Gardens popping up everywhere.
Vacant lots, people's backyards,
people's front yards,
windowsills, rooftops.
Wherever you could
get access to grow food,
that's what happened.
Here at D-Town Farm,
we unapologetically focus
on culturally relevant crops
because this is what our people eat.
So, okra and collard greens
and watermelon and callaloo
and other foods.
[Tracye] The fastest growing
plant-based demographic in the country,
African Americans.
[Nezaa] I think of it
as a return to ancestral memory.
It's a part of our evolution.
Like, we evolved with these plants.
Part of us reclaiming plants in our diet,
and it's part of reaching to those things
that's going to help to protect us
against modern diseases and viruses
and all those type of things.
[Shakara] We consider this whole process
of land reclamation
to be a process of alchemy.
It's a transformation
of something that is minimal
into something
that is maximum and abundant.
[bright instrumental music continues]
[people chattering]
[people laughing]
[music fading]
[Pam] Where's the knife? Uh, there we go.
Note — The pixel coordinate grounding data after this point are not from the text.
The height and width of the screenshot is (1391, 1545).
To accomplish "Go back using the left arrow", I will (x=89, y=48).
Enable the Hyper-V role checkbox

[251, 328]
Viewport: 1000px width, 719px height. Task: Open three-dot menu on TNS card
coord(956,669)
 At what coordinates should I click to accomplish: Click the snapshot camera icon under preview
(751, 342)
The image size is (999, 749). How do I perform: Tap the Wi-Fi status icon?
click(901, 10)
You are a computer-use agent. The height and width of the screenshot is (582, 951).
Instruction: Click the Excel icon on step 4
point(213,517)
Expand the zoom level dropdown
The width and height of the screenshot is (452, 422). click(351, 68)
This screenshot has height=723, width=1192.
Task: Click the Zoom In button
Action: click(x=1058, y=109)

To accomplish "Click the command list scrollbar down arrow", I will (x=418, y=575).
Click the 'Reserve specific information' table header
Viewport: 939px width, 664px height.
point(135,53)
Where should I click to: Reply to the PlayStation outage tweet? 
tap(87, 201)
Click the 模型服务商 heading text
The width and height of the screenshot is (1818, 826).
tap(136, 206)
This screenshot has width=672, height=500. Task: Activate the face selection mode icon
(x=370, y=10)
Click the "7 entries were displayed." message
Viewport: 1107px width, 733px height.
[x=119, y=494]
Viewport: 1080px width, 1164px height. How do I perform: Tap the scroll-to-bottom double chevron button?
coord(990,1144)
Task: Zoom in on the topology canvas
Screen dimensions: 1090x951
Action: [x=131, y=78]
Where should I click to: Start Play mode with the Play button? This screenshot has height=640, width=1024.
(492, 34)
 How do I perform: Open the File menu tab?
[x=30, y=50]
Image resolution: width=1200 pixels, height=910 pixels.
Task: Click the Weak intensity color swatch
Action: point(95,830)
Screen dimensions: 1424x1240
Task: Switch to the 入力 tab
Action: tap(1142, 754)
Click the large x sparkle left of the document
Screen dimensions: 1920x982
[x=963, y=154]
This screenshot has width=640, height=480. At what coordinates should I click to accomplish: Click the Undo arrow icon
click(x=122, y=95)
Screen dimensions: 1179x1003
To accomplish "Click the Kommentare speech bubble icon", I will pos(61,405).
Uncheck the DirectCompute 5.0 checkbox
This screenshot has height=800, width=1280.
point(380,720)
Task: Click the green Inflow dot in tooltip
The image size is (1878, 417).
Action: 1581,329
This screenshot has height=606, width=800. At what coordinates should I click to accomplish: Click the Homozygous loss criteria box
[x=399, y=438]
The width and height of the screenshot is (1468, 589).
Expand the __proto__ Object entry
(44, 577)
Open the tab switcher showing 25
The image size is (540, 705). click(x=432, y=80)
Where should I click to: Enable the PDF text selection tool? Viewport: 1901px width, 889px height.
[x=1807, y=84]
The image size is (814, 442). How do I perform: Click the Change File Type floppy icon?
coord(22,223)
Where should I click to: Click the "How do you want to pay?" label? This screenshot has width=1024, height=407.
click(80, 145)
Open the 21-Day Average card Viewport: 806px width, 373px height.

- [Wendy] What did you put? Garlic and
- Uh, garlic, cilantro, salt. That's it.
- Yeah?
- Yeah.
- Ooh, smells nice.
- Uh, and onions.
I was always mindful
of the kind of meat that I eat, um,
and, you know, the eggs that I purchase.
And I would tell Wendy, like,
I'd rather pay more to buy free-range eggs
than, you know, buy the cheaper eggs.
Then I would say, "You know what?"
"Instead of eating steak once a week,
let's eat steak once a month
because it impacts the environment."
Just gonna warm it up.
I'm reading up on a lot of what goes on
in animal farming, fish farming.
In South Africa,
all our fish was actually
- Were caught.
- Were caught.
Very much the same way
that the meat and dairy companies
have sort of controlled the idea
of the American farmer,
you have the idea of a fisherman,
of a pole with a line
and a little hook on the end.
And you have an idea of the fish
who's swimming freely
and gets caught by this hook
and has a sort of graceful end
to their life.
But the truth could not be more different.
[seagulls squawking]
Truth is that 75%
of the global catch right now,
which is about 100 million tons,
a little more,
is caught by industrial fisheries.
It's massive nets
that sweep through and catch everything
in very unselective ways.
[tense ambient music playing]
There's also this issue of bycatch.
Other animals that are caught
and rarely accounted for.
[tense ambient music continues]
And there are 45,000 factory fishing boats
in operation around the world.
We are consuming wildlife from the ocean
on a scale that is unprecedented.
It's causing the elimination
not of just individual species
but whole ecosystems.
[Jennifer] A recent study has shown
that 82% of global fish populations
are depleted.
Fish farming offered a lot of promise.
They said, "We're going to farm fish,
and we're going to solve overfishing
because we'll create all these farm fish,
so consumers
don't have to buy the wild stuff."
[man] My name's Don Staniford.
I'm the director of Scamon Scotland
and campaign against salmon farming
not just in Scotland but around the world.
By the looks of it there,
tens of thousands farmed salmon
crammed in cages.
Maybe half a million,
a million fish on this site.
So wherever salmon farms go,
they're leaving
a lasting legacy of pollution
and pushing wild fish to extinction.
The king of fish
is the wild, majestic salmon.
Swims thousands of miles,
leaps up waterfalls.
If you look at a supermarket 50 years ago,
it was all wild fish.
It was all wild salmon.
Today, more than 50% of fish
in supermarkets globally is farmed.
There's farm-raised salmon,
and then there's wild-caught.
What's the difference?
- [birds squawking]
- [Big Ben tolls]
[Wendy] So, this is gonna be
an interesting excursion.
- [Pam] Yes.
- [Wendy laughs]
[Wendy] Pam and I went to the UK
to learn everything there is to know
about farmed salmon.
- [woman] Hello.
- [Pam] Hi.
[Wendy] As a chef, I want to know
what I'm feeding my customers.
Billingsgate Market in London
is an iconic, historic place.
It's supposed to serve
the best fish that the UK has to offer.
[Wendy] Looking for fresh.
- [Pam] You want fresh?
- [Wendy] Yeah.
- Do you have fresh salmon?
- [man] Salmon?
- Yeah, I'm trying to make a
- [man] Nice fresh one, yeah?
- [Wendy] Fresh?
- I wanna do a barbecue.
[man] Yeah, it's fresh.
And it's Is it wild
Is it, uh, wild-caught?
- Wild-caught, yeah?
- [man] Yes. It's raised in wild.
- [Wendy] What do you mean
- [man] Yeah, it's raised in the sea.
[Wendy] What does he mean "wild farm"?
[woman] Like, have you ever gutted a fish
and seen little fish and prawns inside it?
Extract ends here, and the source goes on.